Just got back in from a midnight screening of El Topo at IFC Center. I’ve read a lot about this perennial arthouse favorite over the years, but concrete plot details were always difficult to come by. Now I know why: what begins as a fairly generic (albeit somewhat quirky) Western about a black-clad gunslinger and his stark naked son avenging the slaughter of an entire village quickly takes a hard swerve into the surreal. The result is a psychedelic, hallucinogenic odyssey, less concerned with narrative than with assaulting the viewer with a barrage of bizarre, borderline incomprehensible imagery (such as a man with no legs riding on the back of a man with no arms, or a pile of dead rabbits spontaneously bursting into flames).
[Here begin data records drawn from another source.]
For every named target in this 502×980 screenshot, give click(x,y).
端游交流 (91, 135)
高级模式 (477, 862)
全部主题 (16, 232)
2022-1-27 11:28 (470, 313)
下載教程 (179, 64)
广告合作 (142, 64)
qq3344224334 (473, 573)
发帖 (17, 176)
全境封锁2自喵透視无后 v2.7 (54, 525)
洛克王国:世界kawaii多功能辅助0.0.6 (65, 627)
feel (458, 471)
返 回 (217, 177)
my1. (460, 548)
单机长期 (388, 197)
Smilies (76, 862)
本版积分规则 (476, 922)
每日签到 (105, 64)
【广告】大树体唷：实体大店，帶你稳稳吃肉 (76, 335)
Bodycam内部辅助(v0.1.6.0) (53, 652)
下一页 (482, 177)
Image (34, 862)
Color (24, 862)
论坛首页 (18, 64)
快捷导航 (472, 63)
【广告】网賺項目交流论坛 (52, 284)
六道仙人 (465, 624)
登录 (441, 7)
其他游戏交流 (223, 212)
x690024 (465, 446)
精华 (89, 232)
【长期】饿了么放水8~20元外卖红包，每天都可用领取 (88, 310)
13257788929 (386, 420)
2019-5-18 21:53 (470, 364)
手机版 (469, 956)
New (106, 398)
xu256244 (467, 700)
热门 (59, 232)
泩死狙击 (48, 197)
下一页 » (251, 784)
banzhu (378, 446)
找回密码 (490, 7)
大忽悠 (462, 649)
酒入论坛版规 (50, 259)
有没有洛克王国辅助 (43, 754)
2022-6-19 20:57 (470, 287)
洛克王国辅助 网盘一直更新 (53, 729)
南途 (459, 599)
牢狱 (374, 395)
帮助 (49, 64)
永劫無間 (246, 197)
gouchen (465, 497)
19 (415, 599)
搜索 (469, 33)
Alejandro Jodorowsky’s direction evokes equal parts Sergio Corbucci, David Lynch, and John Waters—relentlessly pessimistic, deliberately nonsensical, and gleefully grotesque. There may even be a bit of Ed Wood and Tommy Wiseau in him: he’s clearly attempting to grapple with themes of sin, redemption, faith, forgiveness, and enlightenment, but because he leans so heavily on faux symbolism, the film ultimately ends up feeling silly at best and self-important at worst. 



That being said, I still managed to find plenty of beauty amidst the madness (the reconciliation between our reformed hero and his now adult son in the third act is particularly moving). El Topo is very much like some of my favorite poetry that way: sure, it’s kind of a word salad, but man, does it have a nice rhythm.